The consumer has supplied the subscriber with a secure token
(which
the NP is able to recognize) authorizing it to subscribe on the
consumer's behalf. The NP should reject subscription requests
without proper authorization.
The consumer does not know the subscriber even exists, but might
be
interested in some unsolicited subscriptions. It is thus up to
the
producer to determine interest, generally by sending a test
message
under the double-opt-in pattern.
Either of the previous cases may apply.
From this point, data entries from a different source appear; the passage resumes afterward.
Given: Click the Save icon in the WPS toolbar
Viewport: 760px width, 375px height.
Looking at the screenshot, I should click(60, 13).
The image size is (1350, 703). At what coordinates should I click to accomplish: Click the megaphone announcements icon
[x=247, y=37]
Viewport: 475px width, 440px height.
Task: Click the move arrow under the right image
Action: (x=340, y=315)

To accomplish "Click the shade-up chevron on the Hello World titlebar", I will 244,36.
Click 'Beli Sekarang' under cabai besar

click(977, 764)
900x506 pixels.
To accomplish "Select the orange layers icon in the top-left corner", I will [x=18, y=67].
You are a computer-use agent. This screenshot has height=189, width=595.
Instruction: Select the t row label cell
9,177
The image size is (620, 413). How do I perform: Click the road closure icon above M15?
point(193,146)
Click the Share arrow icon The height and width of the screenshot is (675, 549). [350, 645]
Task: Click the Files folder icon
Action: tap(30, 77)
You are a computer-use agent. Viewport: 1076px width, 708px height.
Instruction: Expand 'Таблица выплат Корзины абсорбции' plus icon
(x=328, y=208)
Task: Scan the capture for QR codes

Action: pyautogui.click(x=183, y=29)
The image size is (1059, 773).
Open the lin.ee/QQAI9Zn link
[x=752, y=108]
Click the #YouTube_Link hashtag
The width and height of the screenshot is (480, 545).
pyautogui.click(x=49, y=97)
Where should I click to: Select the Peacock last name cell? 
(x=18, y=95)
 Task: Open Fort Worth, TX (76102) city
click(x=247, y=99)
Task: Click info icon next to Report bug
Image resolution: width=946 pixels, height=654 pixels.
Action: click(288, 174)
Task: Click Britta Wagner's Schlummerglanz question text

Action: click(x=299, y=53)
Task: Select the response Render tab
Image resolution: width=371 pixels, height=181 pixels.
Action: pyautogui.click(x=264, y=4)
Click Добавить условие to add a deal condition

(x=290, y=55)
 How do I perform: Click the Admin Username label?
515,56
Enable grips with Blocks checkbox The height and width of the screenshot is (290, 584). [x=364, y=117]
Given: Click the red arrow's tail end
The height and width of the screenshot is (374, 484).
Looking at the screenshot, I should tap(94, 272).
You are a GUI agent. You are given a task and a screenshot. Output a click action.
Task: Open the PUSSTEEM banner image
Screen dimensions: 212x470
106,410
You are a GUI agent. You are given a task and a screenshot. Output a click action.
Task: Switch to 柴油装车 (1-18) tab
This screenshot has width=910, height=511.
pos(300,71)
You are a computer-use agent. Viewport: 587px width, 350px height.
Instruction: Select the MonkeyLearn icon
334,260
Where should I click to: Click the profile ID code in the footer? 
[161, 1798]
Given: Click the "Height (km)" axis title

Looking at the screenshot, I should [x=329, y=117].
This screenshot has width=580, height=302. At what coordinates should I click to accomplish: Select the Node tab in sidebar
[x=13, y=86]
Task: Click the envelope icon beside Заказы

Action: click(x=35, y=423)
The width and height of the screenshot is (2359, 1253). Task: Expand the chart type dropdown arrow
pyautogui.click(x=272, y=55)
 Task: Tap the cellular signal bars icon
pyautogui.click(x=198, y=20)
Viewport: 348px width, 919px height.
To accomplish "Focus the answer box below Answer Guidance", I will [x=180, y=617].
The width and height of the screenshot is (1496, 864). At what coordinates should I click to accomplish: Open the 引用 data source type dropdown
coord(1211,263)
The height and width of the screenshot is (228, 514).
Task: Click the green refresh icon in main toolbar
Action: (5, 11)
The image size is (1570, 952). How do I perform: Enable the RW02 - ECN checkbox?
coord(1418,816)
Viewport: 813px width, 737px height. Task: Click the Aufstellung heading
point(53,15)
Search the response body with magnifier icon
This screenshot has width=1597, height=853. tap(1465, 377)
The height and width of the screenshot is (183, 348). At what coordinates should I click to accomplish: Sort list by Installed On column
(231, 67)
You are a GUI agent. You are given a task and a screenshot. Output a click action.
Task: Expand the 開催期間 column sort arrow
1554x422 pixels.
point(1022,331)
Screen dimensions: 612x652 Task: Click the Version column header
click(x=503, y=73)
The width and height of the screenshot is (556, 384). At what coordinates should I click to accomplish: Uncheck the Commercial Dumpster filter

The producer should look
for
the appropriate secure token, and if it's missing, ask the
consumer
via double-opt-in.
A notification producer may impose a quota on subscriptions
directed
toward a given consumer (perhaps because the consumer asked it
to).
In this case, a given subscription may either succeed or fail
depending on what other subscriptions are open.
Clearly, many more variants are possible.
Discussion:
In cases where the producer must query the consumer before beginning the
subscription, arbitrarily much time may pass between the subscription
request and the definitive answer. This asynchronous reply would best
be
handled through a callback mechanism, but we would probably rather not
build this into the core subscribe exchange. In the case of secure
tokens,
it might make sense for the subscriber to be able to submit and verify a
token for a particular consumer once (in the context of a secure
connection) instead of passing it with every subscribe request.
It would be desirable to push all such message exchanges out of the core
Subscribe request/response. This is one driver behind having the
subscriber and producer be able to first negotiate a "destination"
cookie
and then use that cookie in the actual subscribe request. Naturally,
this
is not the only way to cover these use cases.